Securities Lending is an OTC market business practice that involves borrowing and lending of securities mainly for the purpose of covering short-sale positions. Sometimes, it is also be used for derivative hedges and dividend arbitrage across tax jurisdictions. Basically it is the practice where an institution with a portfolio of investment securities lends out for a short term, on a collateralized basis, some of its portfolio securities that would otherwise be sitting idle. In the United States, securities loans are typically made in exchange for cash collateral.
Securities lending has been in existence since at least the 19th century. In the 1970s, securities lending increased in the U.S. as custodial banks lent out the portfolio securities of their custodial clients, and registered investment companies began lending their securities. In the 1990s and early 2000s, with the expansion of the global securities markets and investing, and the exponential increase in short selling and related strategies, the demand for securities lending also grew.

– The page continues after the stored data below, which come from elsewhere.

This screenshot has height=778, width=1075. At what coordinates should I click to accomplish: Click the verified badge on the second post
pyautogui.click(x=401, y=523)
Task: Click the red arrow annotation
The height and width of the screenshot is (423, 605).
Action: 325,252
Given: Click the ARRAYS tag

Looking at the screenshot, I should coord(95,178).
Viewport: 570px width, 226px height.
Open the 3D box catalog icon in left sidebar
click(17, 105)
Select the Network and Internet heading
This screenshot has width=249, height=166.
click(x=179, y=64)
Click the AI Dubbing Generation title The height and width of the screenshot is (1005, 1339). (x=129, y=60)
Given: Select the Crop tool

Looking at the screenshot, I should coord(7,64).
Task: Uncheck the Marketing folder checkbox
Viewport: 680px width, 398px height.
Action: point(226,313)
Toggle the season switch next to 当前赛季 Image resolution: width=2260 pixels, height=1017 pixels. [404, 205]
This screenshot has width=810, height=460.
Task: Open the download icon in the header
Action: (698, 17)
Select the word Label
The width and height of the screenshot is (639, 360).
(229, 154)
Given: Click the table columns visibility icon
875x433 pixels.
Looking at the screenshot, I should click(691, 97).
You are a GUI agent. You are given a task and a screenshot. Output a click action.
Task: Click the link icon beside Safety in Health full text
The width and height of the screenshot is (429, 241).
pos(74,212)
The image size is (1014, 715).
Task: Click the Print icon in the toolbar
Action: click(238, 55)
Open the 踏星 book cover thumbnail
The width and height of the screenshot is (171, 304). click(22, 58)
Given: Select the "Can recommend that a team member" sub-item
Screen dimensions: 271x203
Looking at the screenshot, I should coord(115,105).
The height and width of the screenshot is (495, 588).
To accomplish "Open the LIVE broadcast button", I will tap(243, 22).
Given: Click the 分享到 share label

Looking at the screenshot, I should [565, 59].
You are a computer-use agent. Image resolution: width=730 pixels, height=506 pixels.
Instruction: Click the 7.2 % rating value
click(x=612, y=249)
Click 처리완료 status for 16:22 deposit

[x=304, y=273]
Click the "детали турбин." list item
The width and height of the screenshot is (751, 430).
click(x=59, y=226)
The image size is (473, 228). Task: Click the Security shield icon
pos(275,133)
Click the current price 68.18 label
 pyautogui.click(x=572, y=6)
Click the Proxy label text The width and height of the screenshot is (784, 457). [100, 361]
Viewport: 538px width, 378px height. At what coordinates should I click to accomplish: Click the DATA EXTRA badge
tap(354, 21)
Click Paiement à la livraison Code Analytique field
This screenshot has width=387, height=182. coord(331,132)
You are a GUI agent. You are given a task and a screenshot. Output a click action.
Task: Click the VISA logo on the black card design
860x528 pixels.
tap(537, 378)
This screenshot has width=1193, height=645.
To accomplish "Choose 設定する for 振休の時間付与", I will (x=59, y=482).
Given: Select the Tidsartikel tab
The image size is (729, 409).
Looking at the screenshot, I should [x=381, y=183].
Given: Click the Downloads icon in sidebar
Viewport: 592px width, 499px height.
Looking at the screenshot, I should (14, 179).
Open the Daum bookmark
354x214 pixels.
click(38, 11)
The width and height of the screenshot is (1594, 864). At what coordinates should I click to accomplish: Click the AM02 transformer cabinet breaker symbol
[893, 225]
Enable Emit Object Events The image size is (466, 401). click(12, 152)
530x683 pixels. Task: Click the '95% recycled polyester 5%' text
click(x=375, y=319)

The markets viewed securities lending as a relatively low risk venture till recently, but the recent credit crisis proved otherwise – that it can be anything but low risk. Cash collateral reinvestment programs experienced unanticipated illiquidity and losses. Institutions that lent their securities, and the beneficiaries relying on those institutions, were significantly harmed.
As a result, many questions have arisen with respect to the securities lending market and whether it may be improved for the benefit of market participants and investors. Regulators are having a fresh look at this business as a whole and coming out with prescriptions and proscriptions.
This paper makes an attempt to look at this business to identify its various dimensions, extant limitations placed by the applications that are supposed to enable this business, expectations of the player-participants of the market place, risks and their management and changing regulatory approaches.
DIMENSIONS:
Securities lending transactions have become, and will remain, an important element of modern financial markets. Securities lending involves the temporary exchange of securities, generally for cash or other securities of at least an equivalent value, with an obligation to redeliver a like quantity of the same securities on a future date.
Securities lending transactions are typically structured as under:
– Securities loan transactions
– Repurchase agreements
– Sell buy back arrangements
The economics of the transactions are the same though the structure of the transactions differs. The key to the business success lies in understanding the typical functional components.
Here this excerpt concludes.